Да, что-то потустороннее, да, неповоротливо-долгая, словно сопящая в беспробудном сне, уже потусторонняя жизнь и – двадцать последних лет нового времени, вроде бы быстрого, интенсивного, насыщенного, но – не странность ли? – какого-то выхолощенного, какого-то фарсового… И столько прекрасных лиц позади, столько канувших, действительно потусторонних лиц, они-то испытующе и смотрят на Германтова из прошлого; за долгие годы интуитивного отбора в памяти его оставался относительно узкий круг лиц, второстепенные персонажи были отсечены или незаметно для него самого отсеяны, а главные, которых наперечёт… главные – умерли? Недавно вот умер Шанский, какая нелепость… «Учти, Юра, у тебя в кармане лицензия на отстрел великих художников. Понапрасну не пали. Сумей ею толково распорядиться» – славная, в духе Шанского, шуточка, но напутственная та шуточка – со сложным, опять-таки в духе его, подтекстом, вещим и тревожным подтекстом; какой же ум был у Шанского? Барочный или… Усмехнулся: ум рококо?

Был ум – и нет…

Типы,

самые разные типы должны были бы населять недоконченный роман его жизни, а типов-то, ярких, полнокровных типов-характеров, взращённых в непридуманных бедах и испытаниях, выходит, и нет уже, поизвелись, все они, по-настоящему счастливые и по-настоящему несчастные, будто бы так навсегда и остались на вечеринках Сиверского, за столом у Гервольских; мир вокруг Германтова обезлюдел, заместившись и в самом деле миром теней, а если он кого-то из умерших и вспоминает, вступая в общение с призраками, то потому лишь, что гложет чувство вины? Не убивал, не предавал, даже не конфликтовал, однако же – гложет. Так, типов-характеров нет как нет, вымерли, аминь, лишь, как кажется, картонные персонажи неважных книг беспроблемно обживаются в мелькающих буднях, а описания природы, если напрочь не вычёркиваются безликим редактором, то выцветают, разговоры содержательно оскудевают, едва завязавшись, поступи судеб замещаются суетливыми шажками или шутовскими, под звон бокалов на юбилеях, расшаркиваниями. Да, а как же любовь? Остаётся ведь былая любовь… И тоска, какая же тоска наплывает. Как там, в жестоком романсе, который когда-то с нарочитой гнусавостью тихонько выпевал Липа: «И с тоской вспоминаю я дни прошедшей любви»?

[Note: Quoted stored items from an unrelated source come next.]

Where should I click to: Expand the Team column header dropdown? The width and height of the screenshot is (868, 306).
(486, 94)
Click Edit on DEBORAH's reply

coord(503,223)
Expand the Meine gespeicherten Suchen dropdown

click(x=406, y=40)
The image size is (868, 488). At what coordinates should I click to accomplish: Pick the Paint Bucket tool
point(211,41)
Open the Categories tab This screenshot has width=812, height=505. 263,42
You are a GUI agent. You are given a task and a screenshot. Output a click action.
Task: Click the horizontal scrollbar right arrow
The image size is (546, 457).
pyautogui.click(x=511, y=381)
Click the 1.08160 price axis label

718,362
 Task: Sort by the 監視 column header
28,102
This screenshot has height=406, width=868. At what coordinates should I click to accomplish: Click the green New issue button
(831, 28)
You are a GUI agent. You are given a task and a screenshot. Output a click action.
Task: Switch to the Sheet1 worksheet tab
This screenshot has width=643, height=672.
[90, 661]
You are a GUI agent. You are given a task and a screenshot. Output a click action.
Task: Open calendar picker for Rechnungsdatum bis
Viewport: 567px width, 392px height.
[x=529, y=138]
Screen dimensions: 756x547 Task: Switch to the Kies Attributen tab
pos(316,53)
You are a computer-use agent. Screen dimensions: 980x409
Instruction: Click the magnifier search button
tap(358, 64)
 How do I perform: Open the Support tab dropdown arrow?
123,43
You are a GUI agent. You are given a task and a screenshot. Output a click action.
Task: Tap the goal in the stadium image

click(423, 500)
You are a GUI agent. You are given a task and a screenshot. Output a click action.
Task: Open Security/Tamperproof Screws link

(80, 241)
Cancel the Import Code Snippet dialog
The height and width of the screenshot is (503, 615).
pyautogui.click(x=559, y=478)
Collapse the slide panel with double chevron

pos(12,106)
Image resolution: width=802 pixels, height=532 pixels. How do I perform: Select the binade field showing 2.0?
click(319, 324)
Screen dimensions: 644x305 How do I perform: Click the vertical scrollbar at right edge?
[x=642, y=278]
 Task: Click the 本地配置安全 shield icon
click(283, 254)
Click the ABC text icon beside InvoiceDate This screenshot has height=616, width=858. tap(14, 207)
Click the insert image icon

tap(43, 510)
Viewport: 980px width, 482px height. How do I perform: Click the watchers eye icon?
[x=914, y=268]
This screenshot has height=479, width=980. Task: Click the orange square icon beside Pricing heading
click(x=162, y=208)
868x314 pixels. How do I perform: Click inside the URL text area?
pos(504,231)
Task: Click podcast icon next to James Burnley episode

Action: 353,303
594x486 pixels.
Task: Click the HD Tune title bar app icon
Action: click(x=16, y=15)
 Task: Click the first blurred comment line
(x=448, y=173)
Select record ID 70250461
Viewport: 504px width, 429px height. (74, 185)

Из зеркала выглянула весело Катя… Выглянула и – нет её, где же она? На него вопрошающе посматривал усмешливый благообразный безвозрастный господин в коротких пёстрых вьетнамских трусах.

Что это забродило вновь в голове – спрашивал самого себя его укоряющий, но снисходительно-ироничный взгляд – продолжение путаных, бросавших то в жар, то в тревожно тоскливый озноб предрассветных мыслей?

Действительно, вместе со смутной тоской, вместе с угрызениями совести нахлынули вновь и чужие мысли-оценки, которые когда-то, едва ли не на решающем повороте своей судьбы, после приговора Бусыгина, когда сам он приближался к горькому пониманию того, что действительно он, Германтов, кастрат и живописи, и архитектуры, так его поразили. Те мысли манновского alter ego, Тонио Крегера, он с немалым испугом, но и не без гордости примерял к себе: «Ты уже видишь на себе клеймо, ощущаешь свою загадочную несхожесть с другими, обычными, положительными людьми». И ещё что-то волнующе важное изрекал Тонио Крегер – про «непристойный творческий зуд», про «художника с нечистой совестью», про «избранника и жертву в одном лице»…

С нечистой совестью?

Нда, с классиком не поспоришь.

Художник с нечистой совестью – пусть и художник от слова «худо» – с тоской вспоминает дни прошедшей любви?

Но он не позволит себе окончательно упасть в своих же глазах. И не стоит к тому же, пусть и с тоскою вороша прошлое, забывать, что жертва и избранник Неба – неразделимы.

Действительно, мог ли украсить его теперь, когда одержим он идеями своими, затравленный взгляд? Он – жертва?! Ни в коем случае… Нет-нет, с классиком не поспоришь, он – избранник-жертва, а это ведь совсем другой коленкор.

Он подмигнул своему зеркальному отражению, скорчил, присоединившись к весёлости господина-визави в трусах, издевательски потешную рожу и победительно вскинул к потолку руки.

И хватит, хватит – натерпелся и хватит, что было, то прошло!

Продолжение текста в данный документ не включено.